Rheumatology and Rehabilitation Department, Faculty of Medicine, Cairo University, Cairo, Egypt; Rheumatology and Rehabilitation Department, Dr. Erfan and Bagedo General Hospital, Jeddah, Saudi Arabia.
Joint Bone Spine. 2013 Oct;80(5):520-2. doi: 10.1016/j.jbspin.2013.01.010. Epub 2013 Aug 6.
Familial arthropathy associated with congenital camptodactyly has been previously recognized as a definite clinical entity in the literature. The clinical spectrum of this disease seems to be variable. The typical features of congenital camptodactyly, arthropathy, coxa vara and pericarditis (CACP syndrome) appear to be a more frequent presentation in children from the Middle East and North Africa. Musculoskeletal presentation of this rare familial form of arthropathy is unique and heterogeneous. In all previous reports, non-inflammatory pattern of arthropathy involving the peripheral joints with typical coxa vara deformity were described, and in a few cases spine abnormalities, including kyphosis, lordosis, or scoliosis. We describe the first case of axial involvement in a typical case of CACP syndrome with facet joint arthropathy and ankylosis at L5/S1 levels.
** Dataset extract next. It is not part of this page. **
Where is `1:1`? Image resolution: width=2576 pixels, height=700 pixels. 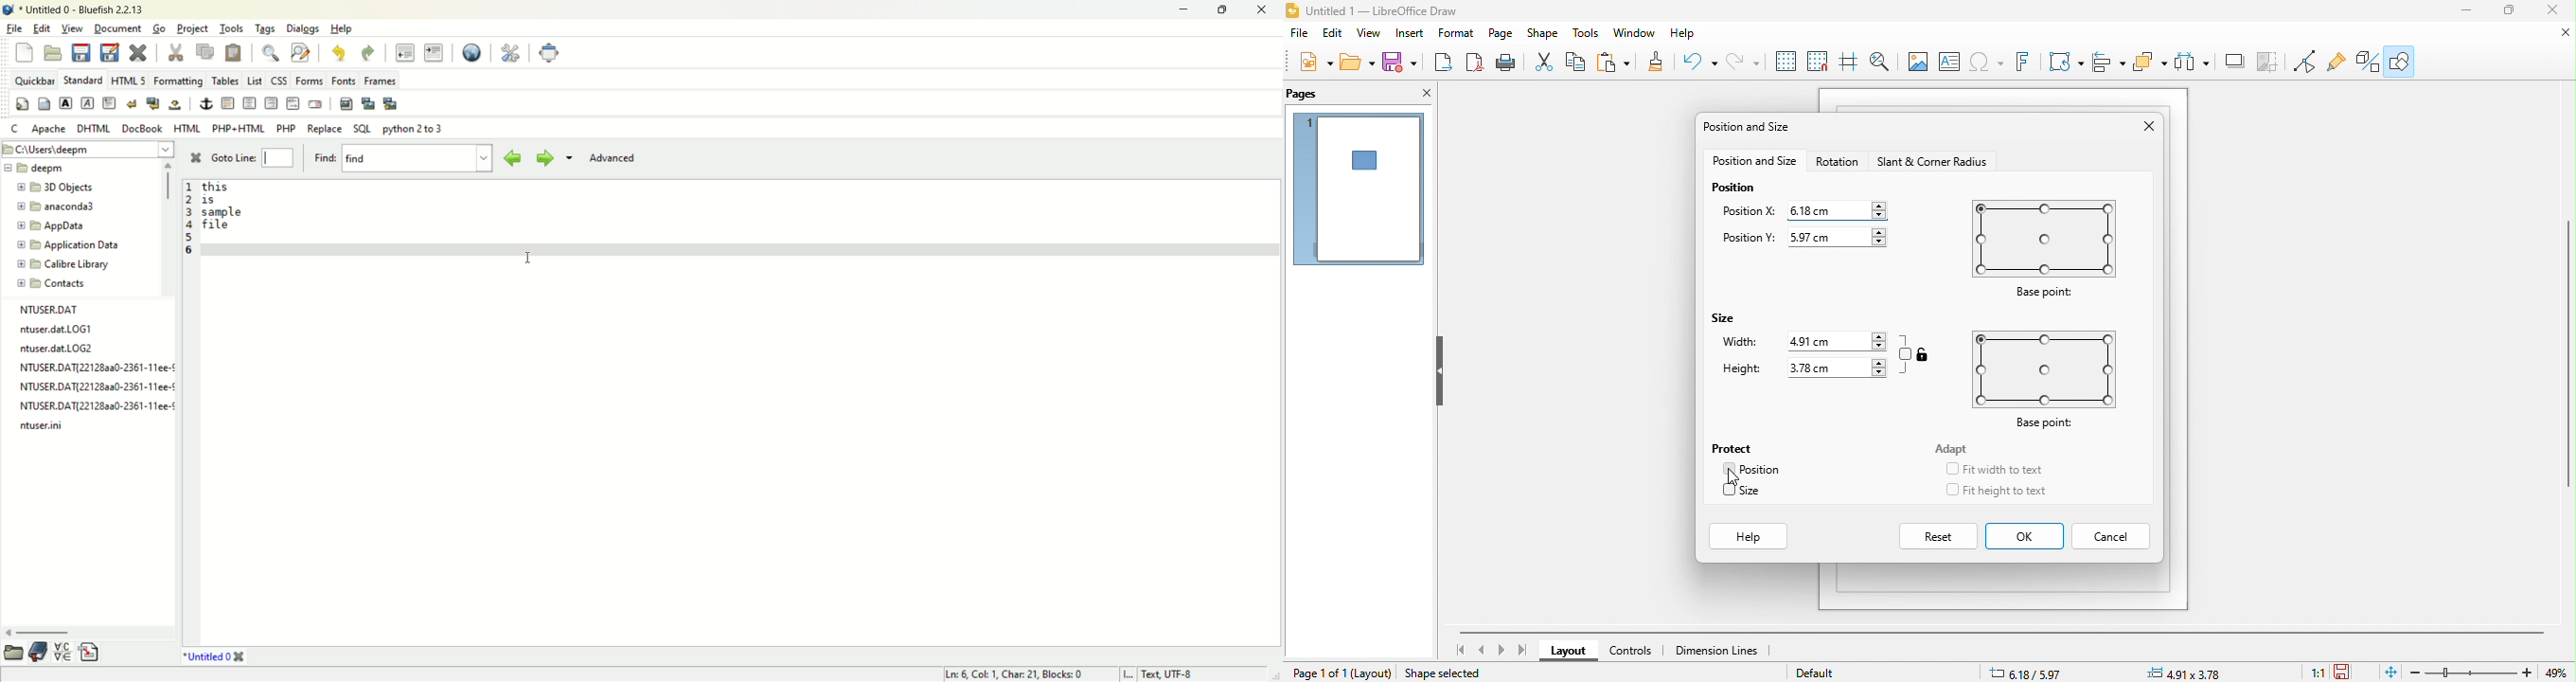 1:1 is located at coordinates (2314, 673).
先前的文献已经明确指出,先天性掌屈指畸形相关的家族性关节病是一种确定的临床实体。这种疾病的临床表现似乎存在多样性。先天性掌屈指畸形、关节病、髋内翻和心包炎(CACP 综合征)的典型特征似乎在中东和北非地区的儿童中更为常见。这种罕见的家族性关节病的骨骼肌肉表现是独特且异质的。在所有以前的报告中,描述了外周关节受累的非炎症性关节病,具有典型的髋内翻畸形,少数情况下还存在脊柱异常,包括后凸、前凸或脊柱侧凸。我们描述了首例 CACP 综合征的轴性受累病例,该病例表现为腰骶关节关节病和 L5/S1 水平的关节强直。